__任务数据__:
>>>
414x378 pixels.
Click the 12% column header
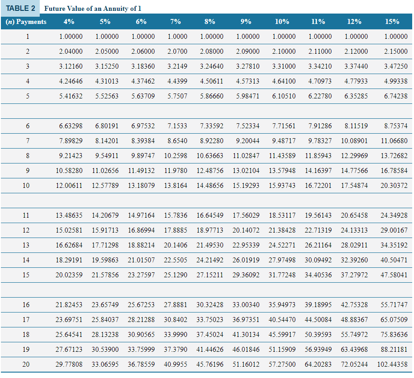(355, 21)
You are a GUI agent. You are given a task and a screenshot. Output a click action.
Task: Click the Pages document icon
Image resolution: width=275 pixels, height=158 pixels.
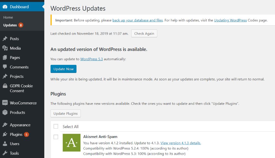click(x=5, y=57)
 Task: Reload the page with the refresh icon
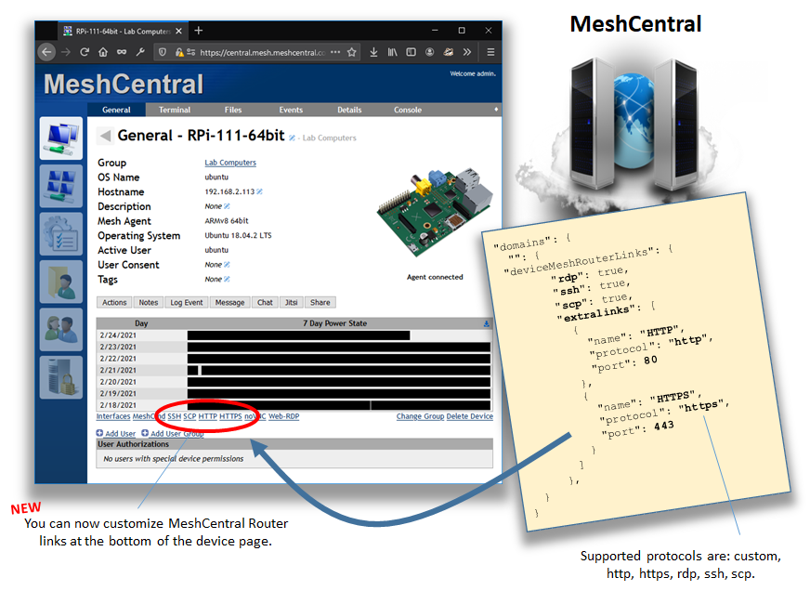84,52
<<<
>>>
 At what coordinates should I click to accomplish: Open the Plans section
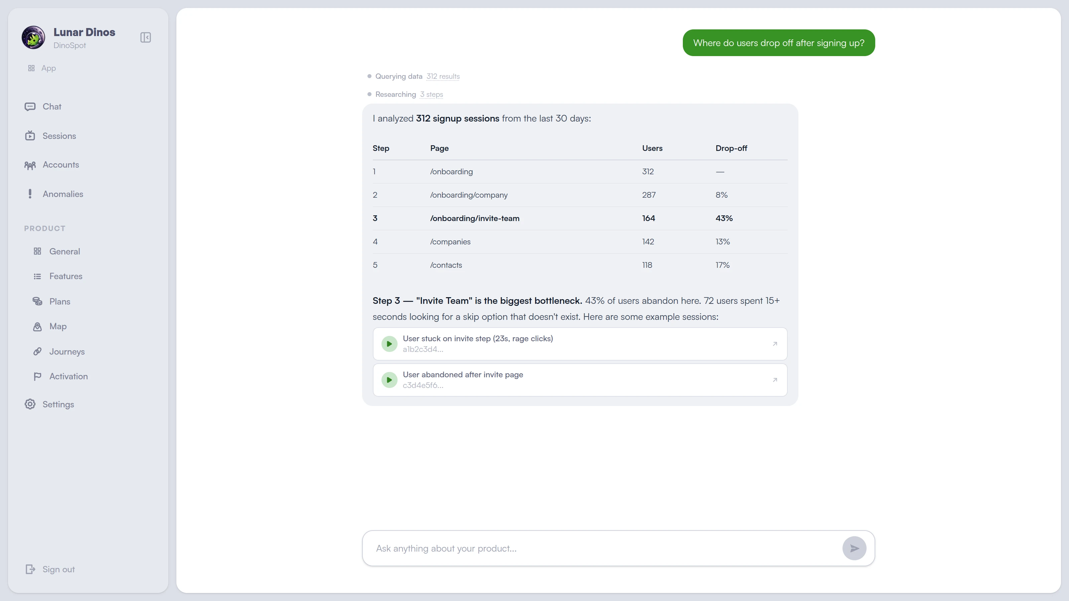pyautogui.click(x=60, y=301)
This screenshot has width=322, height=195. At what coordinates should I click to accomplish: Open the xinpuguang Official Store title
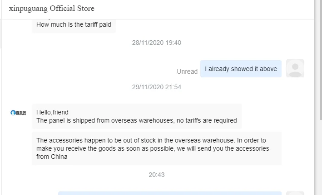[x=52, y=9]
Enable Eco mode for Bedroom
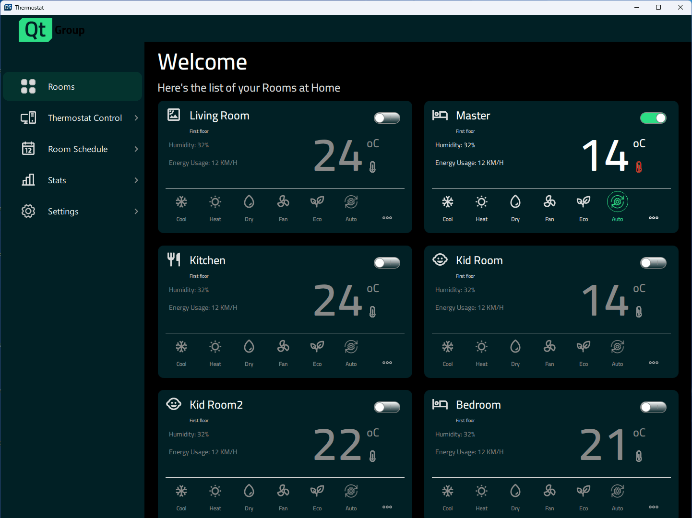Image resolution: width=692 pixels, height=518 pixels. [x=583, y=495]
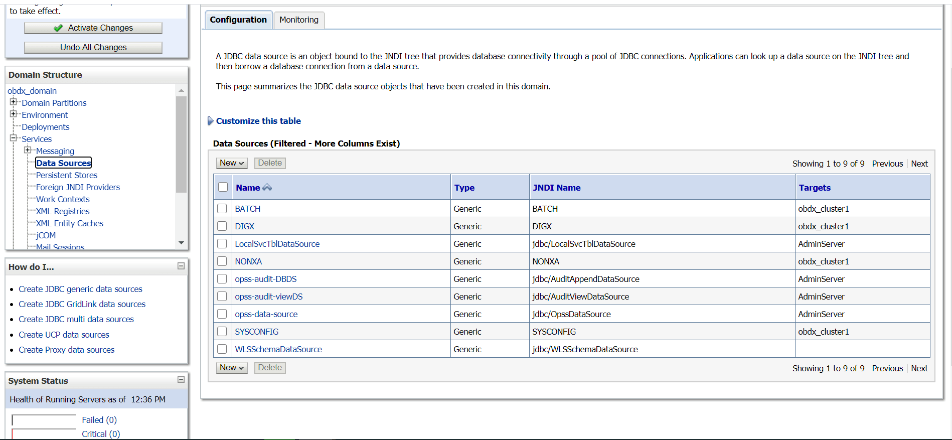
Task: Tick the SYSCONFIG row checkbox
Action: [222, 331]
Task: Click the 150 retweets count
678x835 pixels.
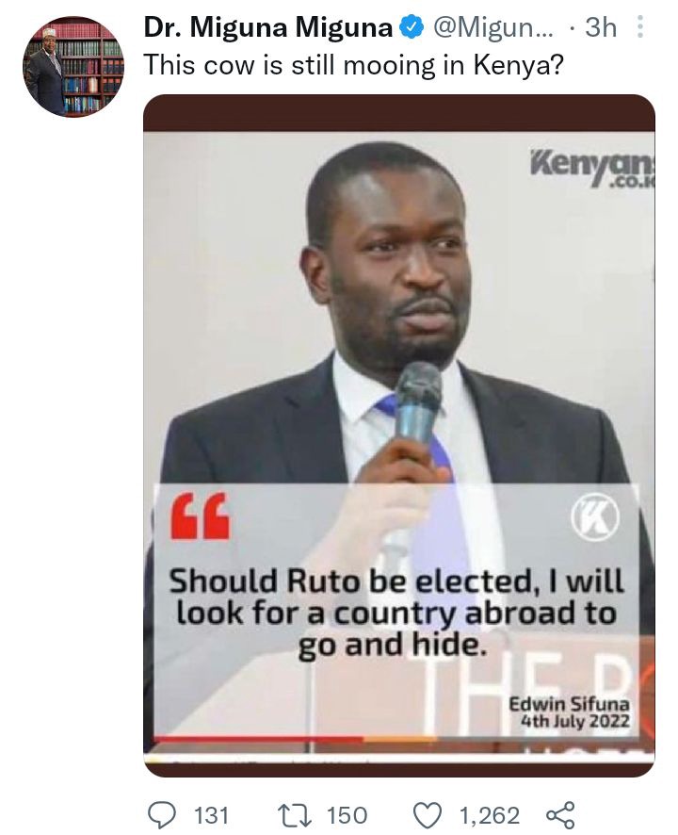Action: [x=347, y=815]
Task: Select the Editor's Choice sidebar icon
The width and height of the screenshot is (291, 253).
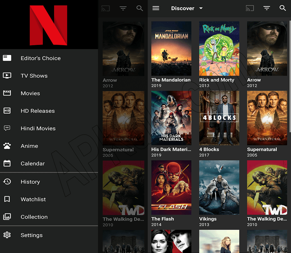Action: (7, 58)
<<<
>>>
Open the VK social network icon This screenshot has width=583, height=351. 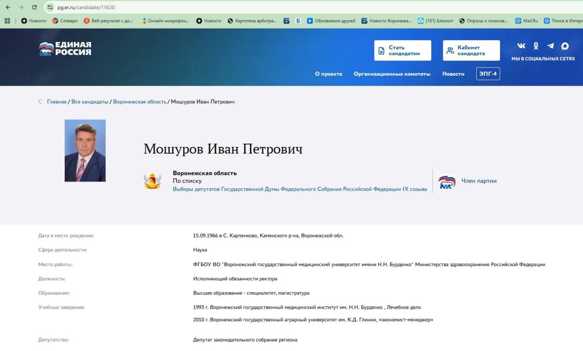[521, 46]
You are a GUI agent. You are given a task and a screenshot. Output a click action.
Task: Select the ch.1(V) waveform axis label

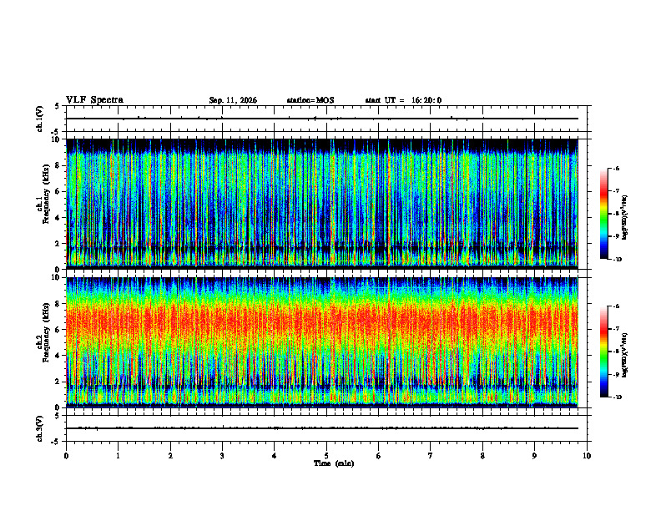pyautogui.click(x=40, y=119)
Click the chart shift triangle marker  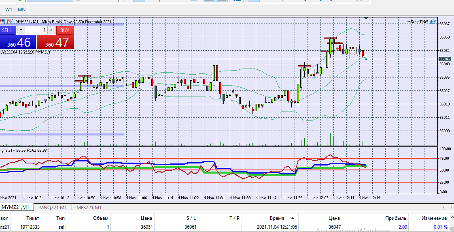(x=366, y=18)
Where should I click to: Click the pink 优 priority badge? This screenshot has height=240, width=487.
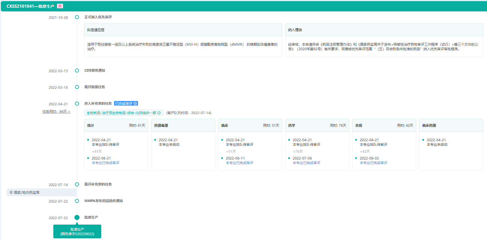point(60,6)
<<<
__任务目标__: 请把从含有“At what coordinates should I click to accomplish: Open the Plans”的那一行起、一直到含有“Action: (7, 58)”的那一行为止的所有行（首尾两行均包括在内）整理成编号列表，略去空行，答案里不要放图片。

__本题输出__:
1.  At what coordinates should I click to accomplish: Open the Plans section
2. pyautogui.click(x=60, y=301)
3. This screenshot has width=322, height=195. At what coordinates should I click to accomplish: Open the xinpuguang Official Store title
4. [x=52, y=9]
5. Enable Eco mode for Bedroom
6. Image resolution: width=692 pixels, height=518 pixels. [x=583, y=495]
7. Task: Tick the SYSCONFIG row checkbox
8. Action: [222, 331]
9. Task: Click the 150 retweets count
10. 678x835 pixels.
11. Action: [x=347, y=815]
12. Task: Select the Editor's Choice sidebar icon
13. The width and height of the screenshot is (291, 253).
14. Action: (7, 58)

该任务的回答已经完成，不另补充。